Francisco Díaz Montilla
Friedman nos enseña que hay cuatro formas de gastar el
dinero, según que sea el de uno, o de otro.
Uno puede gastar el dinero propio en uno mismo. En este
caso, se procede cautamente, procurando maximizar cada centavo, atendiendo
fundamentalmente las necesidades que han de ser satisfechas.
Uno puede, además, gastar el dinero propio en otro; cuando
–por ejemplo- lo usamos para comprar un regalo a una amistad. En este caso,
somos cuidadosos de no gastar demasiado, aunque tampoco nos preocupamos por cuánto
obtiene el otro de la compra recibida.
Uno puede, por otra parte, gastar el dinero ajeno en uno
mismo; por ejemplo, el empleado de una empresa que es enviado al extranjero,
con alimentación, transporte y hospedaje pagados. En este caso nos cercioramos
de que los productos elegidos sean de calidad, que satisfagan nuestras
necesidades, sin considerar –necesariamente- el precio. ¡Lo que no nos cuesta,
hagámoslo fiesta!
Finalmente, uno puede gastar el dinero ajeno en otros. En
este caso, se es un “distribuidor de fondos de bienestar”; pero incluso cuando
se tengan las mejores intenciones, no se tendrá jamás el cuidado como cuando se
trata del propio dinero: Varela, por ejemplo, no gasta el dinero de su empresa
con los mismos parámetros con los que dispone de fondos públicos.
Por supuesto, cuando se trata de dinero del gobierno,
quienes son autoridad en algún sentido gastan no sólo en sí mismos, por
ejemplo, cuando el magistrado representa al país en algún encuentro
internacional, o el diputado realiza una visita de trabajo a una nación amigo;
sino también en otros, por ejemplo, en programas como 100/70, beca universal, o
como cuando se reparten colchones, neveras, palas, rastrillos, etc. sin control
alguno en los llamados gabinetes sociales.

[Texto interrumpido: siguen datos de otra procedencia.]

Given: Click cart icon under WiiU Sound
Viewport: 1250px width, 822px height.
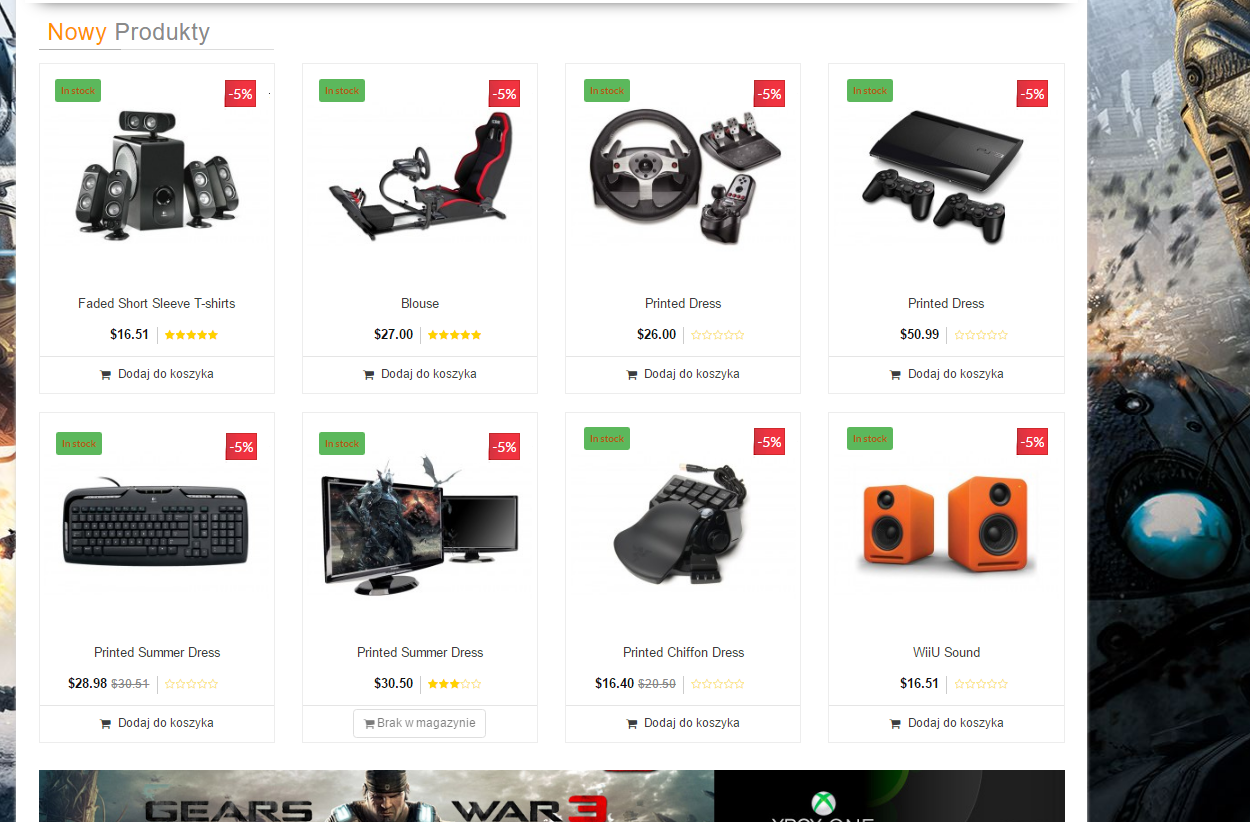Looking at the screenshot, I should (895, 724).
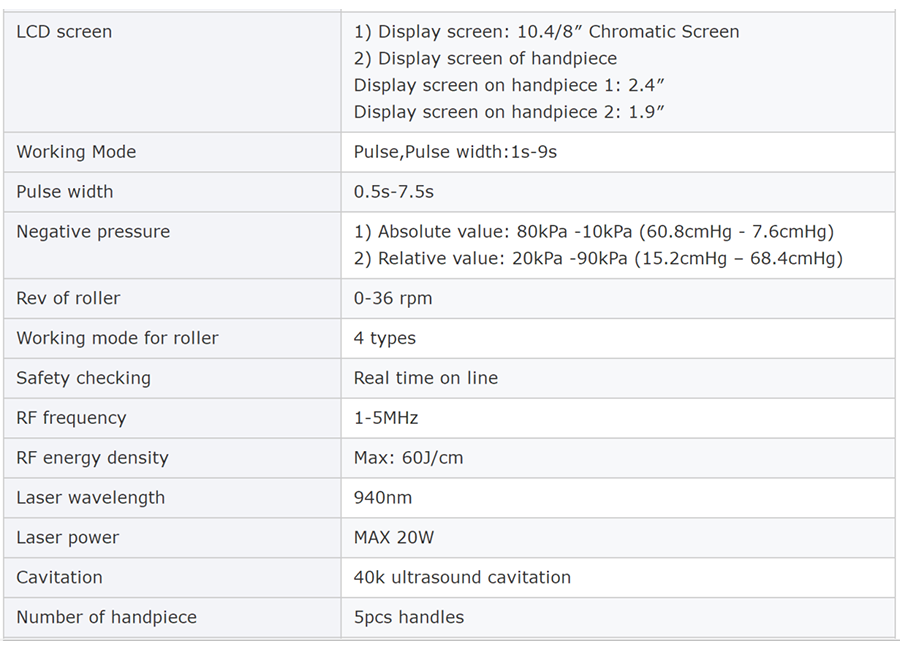Image resolution: width=900 pixels, height=650 pixels.
Task: Click the Safety checking label
Action: tap(83, 378)
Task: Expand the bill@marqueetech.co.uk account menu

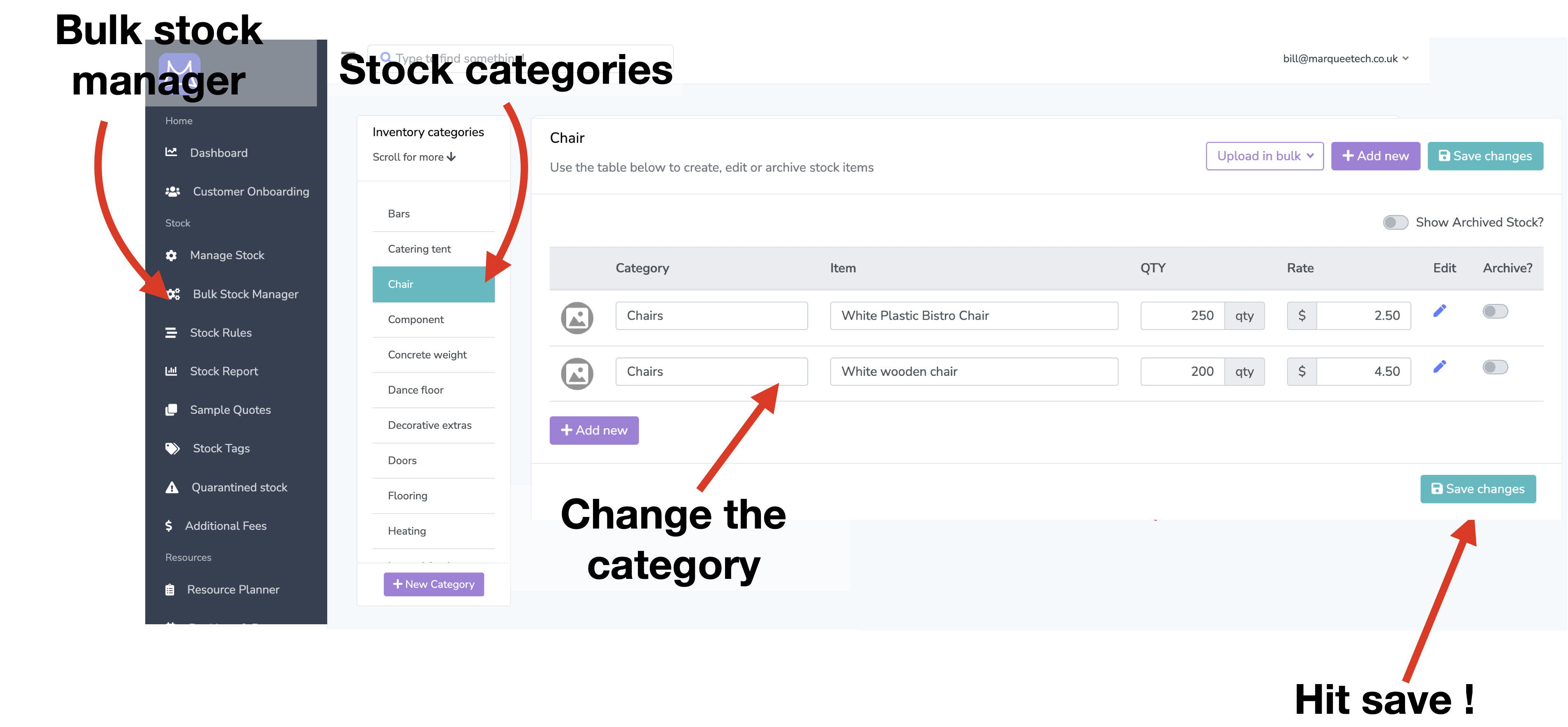Action: pos(1345,59)
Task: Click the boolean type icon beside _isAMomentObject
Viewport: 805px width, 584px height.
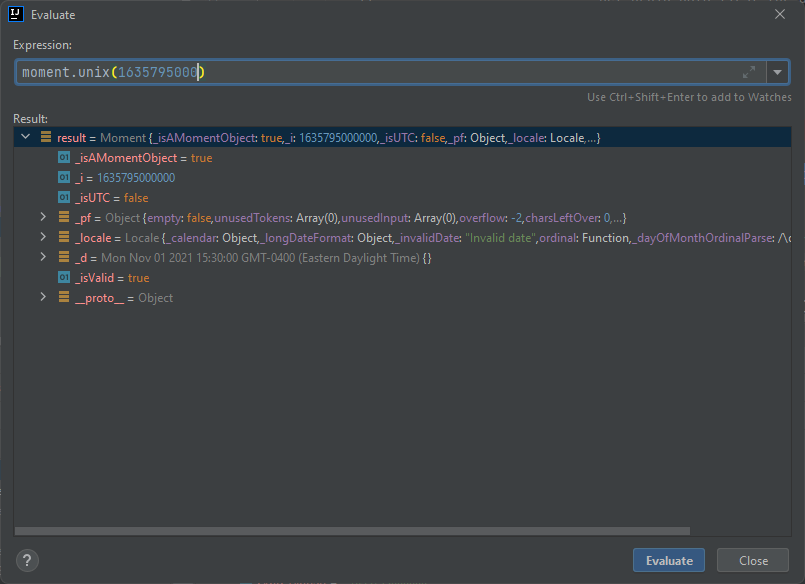Action: (63, 157)
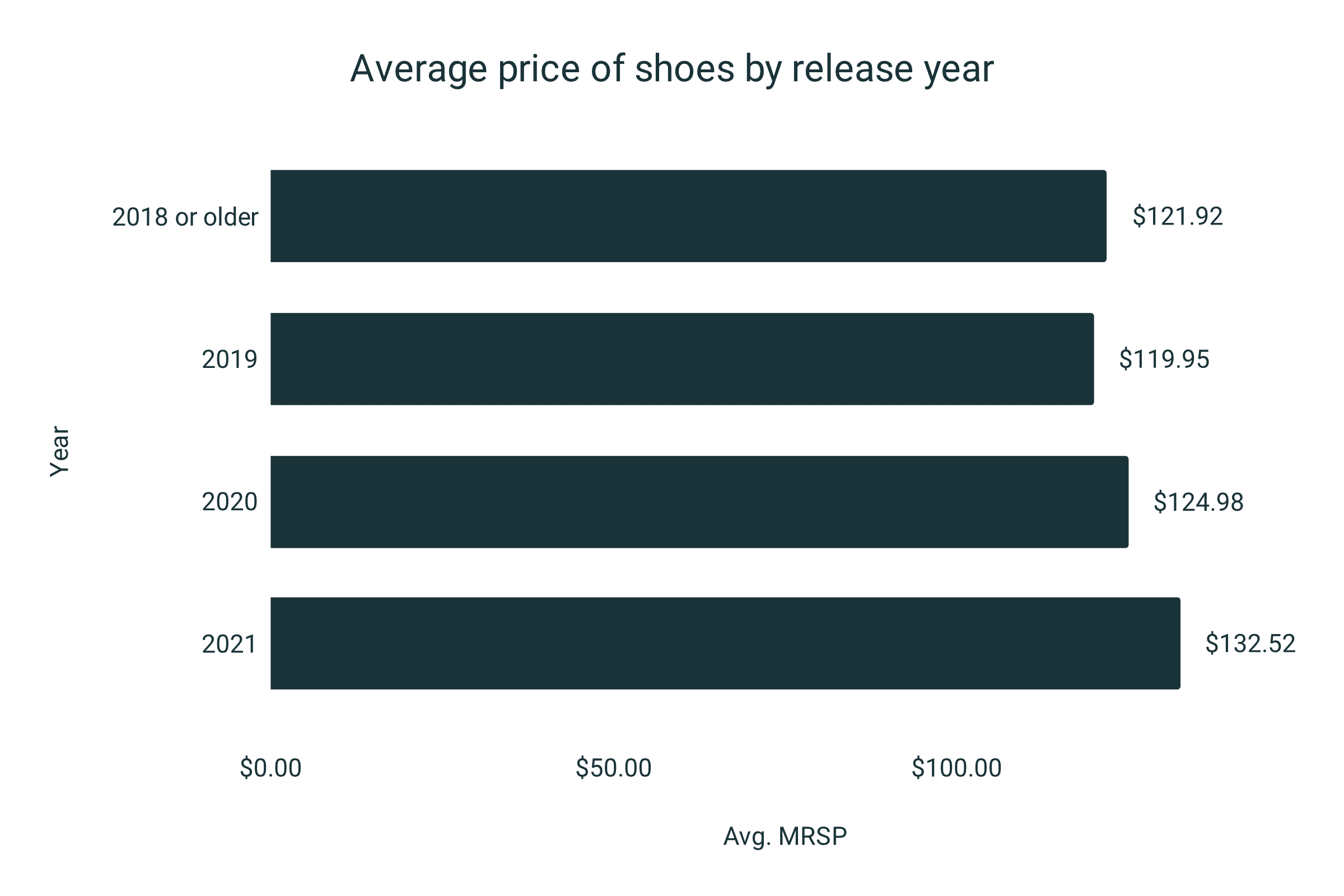Select the 2020 bar
Screen dimensions: 1344x896
(x=699, y=502)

Posiblemente haya quien justifique falazmente el mal hábito
de los gobernantes de repartir a diestra y siniestra argumentando que esas
acciones no son más que formas de retorno mínimo de lo que mediante impuestos
(directos o indirectos) se ha “dado” al fisco, de modo que cuando el gobierno
da, debe interpretarse como un acto mediante el cual el pueblo se da a sí
mismo.
Por otro lado, no faltará quien argumente que esa es una
forma de hacer efectiva la justicia social, una forma de reducir desigualdades,
pues en un país que progresa, no todos tienen la capacidad para progresar por
sí mismos, por lo cual no está demás un empujón gubernamental, aunque dicho
empujón cueste varios millones de dólares.
Por tanto, en uno u otro escenario, no se debe reclamar a
los políticos, cuyos actos son –siempre- bienintencionados. En uno u otro
escenario está servida la mesa para las prácticas clientelistas y populistas a
las que nos hemos venido acostumbrando desde hace algunos años y que –al
parecer- son fuente de felicidad para muchos.
Como sea, para gastar lo ajeno en uno mismo o en otros no se
requieren grandes talentos; basta con un poco de determinación personal, cierta
propensión al cinismo, ser un convencido de que la gente es estúpida y contar
con la logística y plataforma política-partidaria adecuada.